二零零八年春,我因用油漆往電線桿上寫真相,被巡邏隊的人構陷綁架。當天把我送到派出所,對我非法抄家,沒收了我的跑狼牌電動車一輛、MP3一部。次日將我劫持到看守所。預審科的人用手銬把我的手銬的很緊,都銬到肉裏去了,我一直沒有配合,被非法關押一個月後,我被轉到七處(北京市第一看守所),依然不配合惡警提問,只是講真相,勸三退。
法院對我非法開庭時,七、八個惡警押著我,給我銬手銬,我抵制,惡警就打我,把我的軟肋骨打傷,眼睛打腫。在法庭上,我給法官、檢察院的人講真相,講述自己因學法輪大法變成好人的過程,把以前不是正道得到的錢都想辦法還給了人家。他們聽後啞口無言,但依然對我非法判刑五年,
在天津茶澱前進監獄裏,我喊「法輪大法好」,惡警給我戴上手銬腳鐐,關嚴管號迫害,我身上的疥瘡痛癢難受,他們又把我打傷,不讓我睡覺。

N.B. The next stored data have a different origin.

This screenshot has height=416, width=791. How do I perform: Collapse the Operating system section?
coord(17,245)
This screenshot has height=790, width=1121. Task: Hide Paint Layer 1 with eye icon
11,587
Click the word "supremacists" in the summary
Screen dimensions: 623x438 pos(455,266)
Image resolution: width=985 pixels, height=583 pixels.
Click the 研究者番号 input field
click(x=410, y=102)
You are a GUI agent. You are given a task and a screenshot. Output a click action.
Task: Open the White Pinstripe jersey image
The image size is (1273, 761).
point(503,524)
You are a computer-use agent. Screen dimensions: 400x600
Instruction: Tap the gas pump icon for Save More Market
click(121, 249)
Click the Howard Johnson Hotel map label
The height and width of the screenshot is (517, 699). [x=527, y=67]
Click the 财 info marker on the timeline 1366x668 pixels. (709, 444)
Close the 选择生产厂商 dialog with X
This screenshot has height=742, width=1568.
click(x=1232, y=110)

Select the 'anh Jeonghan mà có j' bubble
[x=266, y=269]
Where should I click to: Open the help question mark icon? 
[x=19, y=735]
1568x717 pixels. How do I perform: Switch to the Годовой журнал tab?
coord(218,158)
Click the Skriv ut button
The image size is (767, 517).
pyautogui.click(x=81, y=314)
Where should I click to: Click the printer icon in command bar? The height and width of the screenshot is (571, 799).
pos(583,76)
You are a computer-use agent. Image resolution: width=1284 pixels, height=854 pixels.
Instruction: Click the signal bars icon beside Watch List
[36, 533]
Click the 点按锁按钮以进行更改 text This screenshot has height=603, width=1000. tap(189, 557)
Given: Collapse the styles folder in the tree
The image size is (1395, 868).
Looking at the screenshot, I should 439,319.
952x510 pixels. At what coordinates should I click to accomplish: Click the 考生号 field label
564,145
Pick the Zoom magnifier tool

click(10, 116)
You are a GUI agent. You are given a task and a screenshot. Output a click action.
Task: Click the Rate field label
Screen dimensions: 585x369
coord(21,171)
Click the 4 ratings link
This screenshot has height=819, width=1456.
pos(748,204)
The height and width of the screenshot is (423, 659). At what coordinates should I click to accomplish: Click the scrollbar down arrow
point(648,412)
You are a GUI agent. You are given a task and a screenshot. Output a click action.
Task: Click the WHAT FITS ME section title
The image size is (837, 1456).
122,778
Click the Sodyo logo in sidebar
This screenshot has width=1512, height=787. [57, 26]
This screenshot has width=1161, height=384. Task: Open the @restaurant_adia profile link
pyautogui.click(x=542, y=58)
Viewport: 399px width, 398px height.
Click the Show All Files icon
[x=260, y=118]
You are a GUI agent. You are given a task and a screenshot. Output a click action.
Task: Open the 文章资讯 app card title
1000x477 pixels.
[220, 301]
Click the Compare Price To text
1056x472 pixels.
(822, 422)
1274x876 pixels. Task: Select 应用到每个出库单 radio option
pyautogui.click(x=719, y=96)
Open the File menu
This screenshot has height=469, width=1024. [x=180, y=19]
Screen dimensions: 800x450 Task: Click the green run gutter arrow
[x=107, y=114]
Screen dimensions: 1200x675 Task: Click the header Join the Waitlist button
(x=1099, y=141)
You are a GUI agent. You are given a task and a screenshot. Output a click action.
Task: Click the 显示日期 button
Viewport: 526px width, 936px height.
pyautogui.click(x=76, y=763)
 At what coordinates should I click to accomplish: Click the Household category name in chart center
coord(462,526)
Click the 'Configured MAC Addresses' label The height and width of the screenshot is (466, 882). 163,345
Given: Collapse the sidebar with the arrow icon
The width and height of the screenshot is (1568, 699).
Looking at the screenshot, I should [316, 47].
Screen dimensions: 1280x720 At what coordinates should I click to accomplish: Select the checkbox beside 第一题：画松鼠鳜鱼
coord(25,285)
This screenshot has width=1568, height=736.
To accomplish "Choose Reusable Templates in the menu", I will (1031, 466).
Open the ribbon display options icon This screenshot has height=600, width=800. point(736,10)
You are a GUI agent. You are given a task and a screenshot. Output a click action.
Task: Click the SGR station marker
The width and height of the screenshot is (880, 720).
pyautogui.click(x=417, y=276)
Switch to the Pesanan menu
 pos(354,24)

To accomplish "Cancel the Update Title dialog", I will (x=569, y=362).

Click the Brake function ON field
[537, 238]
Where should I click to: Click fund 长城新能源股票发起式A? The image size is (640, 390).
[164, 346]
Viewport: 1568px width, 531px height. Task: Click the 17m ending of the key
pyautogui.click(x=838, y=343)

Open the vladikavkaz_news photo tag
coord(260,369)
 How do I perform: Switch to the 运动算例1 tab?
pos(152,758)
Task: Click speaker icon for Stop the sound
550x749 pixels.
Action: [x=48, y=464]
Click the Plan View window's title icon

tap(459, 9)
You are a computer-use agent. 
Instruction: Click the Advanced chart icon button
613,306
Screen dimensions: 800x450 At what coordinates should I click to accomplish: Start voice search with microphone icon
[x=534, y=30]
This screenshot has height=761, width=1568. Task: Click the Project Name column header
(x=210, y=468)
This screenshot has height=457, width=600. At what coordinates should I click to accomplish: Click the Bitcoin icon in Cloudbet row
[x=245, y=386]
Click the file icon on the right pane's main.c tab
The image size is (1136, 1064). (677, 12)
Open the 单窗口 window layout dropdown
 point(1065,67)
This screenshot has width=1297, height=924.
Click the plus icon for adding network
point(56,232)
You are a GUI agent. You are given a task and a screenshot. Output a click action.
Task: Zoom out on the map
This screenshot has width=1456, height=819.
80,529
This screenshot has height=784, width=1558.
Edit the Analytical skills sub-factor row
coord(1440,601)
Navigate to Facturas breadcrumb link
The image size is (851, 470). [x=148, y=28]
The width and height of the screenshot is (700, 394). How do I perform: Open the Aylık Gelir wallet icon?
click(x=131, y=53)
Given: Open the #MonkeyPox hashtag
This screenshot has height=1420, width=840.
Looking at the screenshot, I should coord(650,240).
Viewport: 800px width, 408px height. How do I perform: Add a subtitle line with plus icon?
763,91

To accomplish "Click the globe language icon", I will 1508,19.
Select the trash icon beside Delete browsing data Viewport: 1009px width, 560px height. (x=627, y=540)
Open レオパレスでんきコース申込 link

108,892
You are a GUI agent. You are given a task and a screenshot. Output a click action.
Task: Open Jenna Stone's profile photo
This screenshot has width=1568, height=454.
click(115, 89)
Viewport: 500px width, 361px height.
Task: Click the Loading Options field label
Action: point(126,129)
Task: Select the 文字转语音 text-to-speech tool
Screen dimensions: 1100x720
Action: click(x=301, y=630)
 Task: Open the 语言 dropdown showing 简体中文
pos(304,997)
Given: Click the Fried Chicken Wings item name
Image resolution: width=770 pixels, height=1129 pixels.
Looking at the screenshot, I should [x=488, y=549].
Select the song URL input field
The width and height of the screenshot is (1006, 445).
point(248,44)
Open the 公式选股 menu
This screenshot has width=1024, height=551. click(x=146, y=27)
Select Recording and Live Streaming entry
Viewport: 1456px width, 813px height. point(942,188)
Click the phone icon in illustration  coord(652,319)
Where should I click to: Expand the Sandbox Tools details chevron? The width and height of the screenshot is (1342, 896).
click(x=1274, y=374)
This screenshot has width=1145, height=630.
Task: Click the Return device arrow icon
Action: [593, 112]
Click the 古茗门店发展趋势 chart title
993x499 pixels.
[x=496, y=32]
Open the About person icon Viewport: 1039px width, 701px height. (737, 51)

我在迫害下違背良心寫了「三書」。從嚴管號出來,心裏很內疚,想辦法嚴正聲明。有一次,我跟指導員講真相,他不聽,還給我戴上了手銬、腳鐐,三、四天後才給我卸下來。
二零一二年五月一日升旗時,我喊出「法輪大法好」,並聲明以前做的不對的地方全部作廢。四個惡警把我按倒在地,給我戴上手銬、腳鐐,拿六根電棍電我的頭,並拳打腳踢,一直電到六根電棍沒電為止。這期間惡警還逼我罵師父、罵大法,我不罵,惡警就不停手,這樣持續了三次,頭上,臉上、脖子上都是大水泡,遍體鱗傷。
惡警擔心自己的惡行被發現,還給我戴上頭盔,我的頭電腫了,頭盔戴不上,他們就使勁往下扣。白天四個人、晚上兩個人看著我,手銬戴了十四天,被隔離了十七天,我沒有妥協。一直到出獄,我沒有寫過任何東西。
二零零五年夏天,我因發《九評共產黨》被人構陷,派出所綁架了我,把我送進了看守所。我跟警察講真相,惡警不聽,我就在樓道裏喊:「法輪大法好,真善忍好」,惡警就給我戴上了手銬腳鐐,二十四小時後才給打開。二零零五年十一月,我被非法關押到團河勞教所,第一天就把我關進小黑屋,有四個包夾看著我,剋扣我每天的飯菜,給很少的水喝。有個惡警叫魏國平(外號叫餵不活),不讓我上廁所,不讓睡覺,迫害一個多月後,我被迫按惡警說的寫了。之後心裏覺得愧疚,愧對師父,愧對大法,特別難受。後來我看準了一個機會,在升邪旗時,我舉著事先寫好的嚴正聲明,剛要高喊:「法輪大法好!真善忍好!」還沒有喊出來,幾個惡警一擁而上,把我的嘴捂住,按倒在地,拳打腳踢,我被關到中隊嚴管。